Hatırlıyorum da… Sn. Ersin Tatar bundan birkaç yıl önce Kıbrıs Türk Spor Yazarları Derneği’nin Malpas Otel’de gerçekleştirdiği seminerde yaptığı konuşmada: “Şans oyunlarından gelen parayı spor kalemi yerine doğrudan maliyenin kalemlerine aktaralım. Kulüpler ve spor federasyonları para isterlerse, biz daha fazlasını veririz” demişti.
Şimdi bakıyorum da kulüpler parasızlıktan grak grak ederken, Kulüpler Birliği o bakanlık senin, bu bakanlık benim el açmış kapı kapı dolaşıyor.
Hani nerde paralar?
FEDERASYONLARA BAŞKA SENARYO
Diğer taraftan spor federasyonlarımın durumu içler acısı.

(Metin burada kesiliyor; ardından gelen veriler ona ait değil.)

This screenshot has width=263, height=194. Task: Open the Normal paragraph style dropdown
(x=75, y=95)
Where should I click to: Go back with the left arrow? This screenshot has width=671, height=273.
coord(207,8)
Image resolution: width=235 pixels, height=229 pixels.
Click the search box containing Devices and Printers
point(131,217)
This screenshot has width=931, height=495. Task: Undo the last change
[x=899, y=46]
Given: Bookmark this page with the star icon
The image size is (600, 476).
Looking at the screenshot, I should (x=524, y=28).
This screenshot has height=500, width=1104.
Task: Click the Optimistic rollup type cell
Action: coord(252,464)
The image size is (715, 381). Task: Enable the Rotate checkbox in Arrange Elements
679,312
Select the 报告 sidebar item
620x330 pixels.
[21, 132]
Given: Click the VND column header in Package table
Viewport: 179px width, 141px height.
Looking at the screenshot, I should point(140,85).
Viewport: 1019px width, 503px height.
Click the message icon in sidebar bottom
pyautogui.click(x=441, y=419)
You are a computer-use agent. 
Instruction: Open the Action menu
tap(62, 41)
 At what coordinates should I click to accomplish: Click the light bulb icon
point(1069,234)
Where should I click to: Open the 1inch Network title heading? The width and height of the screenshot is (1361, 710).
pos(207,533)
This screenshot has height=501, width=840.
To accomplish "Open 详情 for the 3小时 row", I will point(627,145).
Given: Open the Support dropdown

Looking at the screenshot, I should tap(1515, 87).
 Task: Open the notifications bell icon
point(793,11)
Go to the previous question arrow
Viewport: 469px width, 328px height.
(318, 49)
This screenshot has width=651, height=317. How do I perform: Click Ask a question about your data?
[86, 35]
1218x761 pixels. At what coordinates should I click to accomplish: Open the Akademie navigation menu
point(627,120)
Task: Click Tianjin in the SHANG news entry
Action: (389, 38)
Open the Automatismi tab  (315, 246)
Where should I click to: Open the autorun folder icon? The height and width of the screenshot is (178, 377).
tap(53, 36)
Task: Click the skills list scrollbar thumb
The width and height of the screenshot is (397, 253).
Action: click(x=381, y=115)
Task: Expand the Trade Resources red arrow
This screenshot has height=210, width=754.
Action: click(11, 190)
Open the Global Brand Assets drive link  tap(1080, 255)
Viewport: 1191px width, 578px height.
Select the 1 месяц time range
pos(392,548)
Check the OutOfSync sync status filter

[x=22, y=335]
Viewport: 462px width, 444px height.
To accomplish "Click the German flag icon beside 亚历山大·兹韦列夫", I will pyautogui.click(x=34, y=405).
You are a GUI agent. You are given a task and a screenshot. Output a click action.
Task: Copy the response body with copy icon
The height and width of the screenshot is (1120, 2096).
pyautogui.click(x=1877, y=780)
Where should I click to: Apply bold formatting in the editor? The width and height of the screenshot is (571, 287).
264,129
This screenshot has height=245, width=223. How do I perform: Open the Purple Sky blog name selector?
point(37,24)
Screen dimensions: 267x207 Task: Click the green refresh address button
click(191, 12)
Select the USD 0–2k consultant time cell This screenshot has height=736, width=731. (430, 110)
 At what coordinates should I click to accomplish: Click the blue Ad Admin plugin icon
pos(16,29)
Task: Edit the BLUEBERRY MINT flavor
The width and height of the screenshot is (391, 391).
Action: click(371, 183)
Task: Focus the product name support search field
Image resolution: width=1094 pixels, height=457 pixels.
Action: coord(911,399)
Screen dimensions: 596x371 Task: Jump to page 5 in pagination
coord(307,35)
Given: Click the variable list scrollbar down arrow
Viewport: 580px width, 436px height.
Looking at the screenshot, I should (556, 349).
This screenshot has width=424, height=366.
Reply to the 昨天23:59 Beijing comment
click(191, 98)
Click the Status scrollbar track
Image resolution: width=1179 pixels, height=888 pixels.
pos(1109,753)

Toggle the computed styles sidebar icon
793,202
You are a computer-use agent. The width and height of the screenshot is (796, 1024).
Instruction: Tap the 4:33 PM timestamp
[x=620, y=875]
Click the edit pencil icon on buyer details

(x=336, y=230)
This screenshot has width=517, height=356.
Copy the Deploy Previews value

Bugünlerde o “Asla üye olmayız” dedikleri KKTC Milli Olimpiyat Komitesi’ne toplu üye olmanın hesabını yapıyorlar yaa…
Bundan iki yıl önce yürürlüğe konulan, bugün artık son sahnelerinin oynanmakta olduğu, “İki MOK’u bir yapalım” isimli filmde sadece figüran olarak yer alan spor federasyonları, gelişmeler karşısında sessiz kalmalarının cezasını çekiyorlar.
Önce üye oldukları Dernekler Yasası’na göre kurulmuş Milli Olimpiyat Komitesi’nin genel kurulunu yapamadılar.
Sonra Spor Bakanlığı’nın “İki MOK’u bir yapma” çalışmalarını uzaktan seyretmekle yetindiler.
En sonunda ise Spor Yasası’nın değiştirilerek, üyelik yapısı hilkat garibesine benzeyen KKTC MOK’un tek MOK olduğunu gazetelerden okudular.
Bugün çıkmış, “Spor Federasyonlarının yasa tanımaz bir duruma düşürülmesi kabul edilemez” diyorlar.
Eeee kimse kusura bakmasın, ama memleketimde aslan da çok, tilki de çok.